SOURCE EXTRACT:
After more than 10 years since the worst terrorist act on U.S. soil killed 3,000 people in the World Trade Center in New York, the Pentagon building in Washington, DC and an isolated field in Pennsylvania,  the U.S. Defense Department on Wednesday officially announced the charges against Khalid Sheikh Mohammed, the alleged mastermind of 9/11, and four others who were allegedly involved in those devastating attacks in 2001. The charges had been referred to a military commission by Attorney General Eric Holder when an intense controversy erupted over the case of "United States v. Khalid Sheikh Mohammed, Walid Muhammad Salih Mubarak Bin'Attash, Ramzi Binalshibh, Ali Abdul Aziz Ali, and Mustafa Ahmed Adam al Hawsawi."   

President Barack Obama and Holder originally wished to try Khalid Sheikh Mohammed -- a/k/a KSM --and the others in federal court in New York City, but a tidal wave of criticism forced Holder to announce that KSM's and the other suspects' cases would be adjudicated by a military commission. 

The U.S. government attorneys -- both civilian and military -- claim there's an abundance of evidence that will prove the five terrorist suspects are responsible for the planning and execution of the terrorist attacks of September 11, 2001, in New York, Washington D.C., and Shanksville, Pennsylvania.

GIVEN TASK 1: Please translate this sentence from the passage on the 9/11 charges into Spanish: "The U.S. government attorneys -- both civilian and military -- claim there's an abundance of evidence that will prove the five terrorist suspects are responsible for the planning and execution of the terrorist attacks of September 11, 2001, in New York, Washington D.C., and Shanksville, Pennsylvania."
GIVEN TASK 2: Carry on the passage on the 9/11 charges from its final sentence, adding a few more sentences.

DATA SECTION:
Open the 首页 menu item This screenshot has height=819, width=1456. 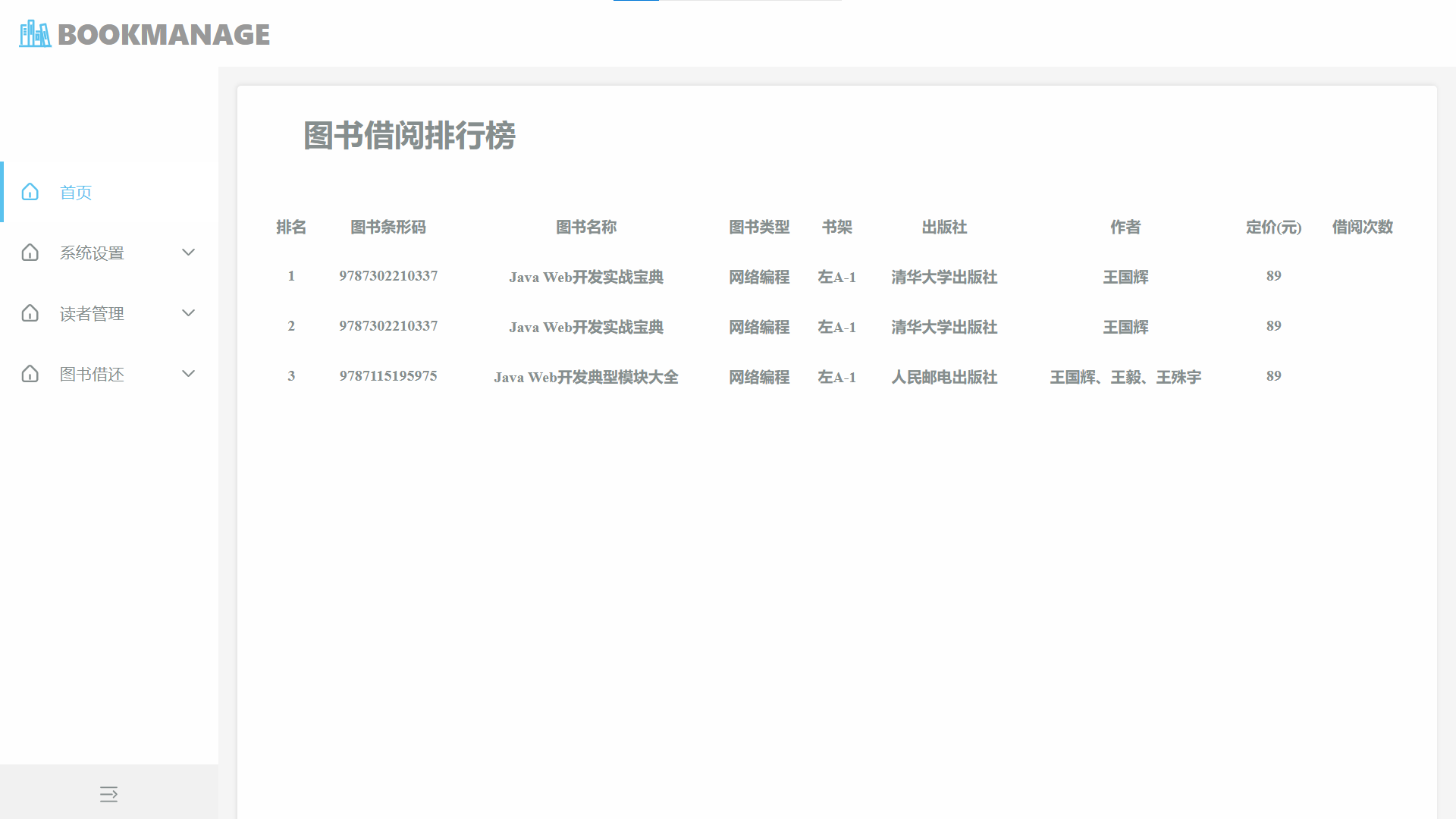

ANSWER 1: Los abogados del gobierno de EE. UU. —tanto civiles como militares— afirman que existen abundantes pruebas que demostrarán que los cinco sospechosos de terrorismo son responsables de la planificación y ejecución de los atentados terroristas del 11 de septiembre de 2001 en Nueva York, Washington D.C. y Shanksville, Pensilvania.

ANSWER 2:
The five suspects are facing charges of terrorism, hijacking aircraft, conspiracy, murder in violation of the law of war, attacking civilians and civilian objects, intentionally causing serious bodily injury, and the destruction of property in violation of the law of war, according to a law enforcement source monitoring the KSM prosecution.

Pentagon officials have referred all charges to a joint trial, according to the Law Enforcement Examiner source who requested anonymity.

According to Military Commission's rules and procedures, the chief judge of the Military Commission Trial Judiciary will assign a military judge to the case, and the five accused will be arraigned at the Naval Station Guantanamo Bay, Cuba, within 30 days.   

Pentagon officials also said the case was referred to a capital military commission, meaning if convicted, the five accused could be sentenced to death. It also said the defendants have been provided counsel with specialized knowledge and experience in death penalty cases in a bid to assist them in their defense.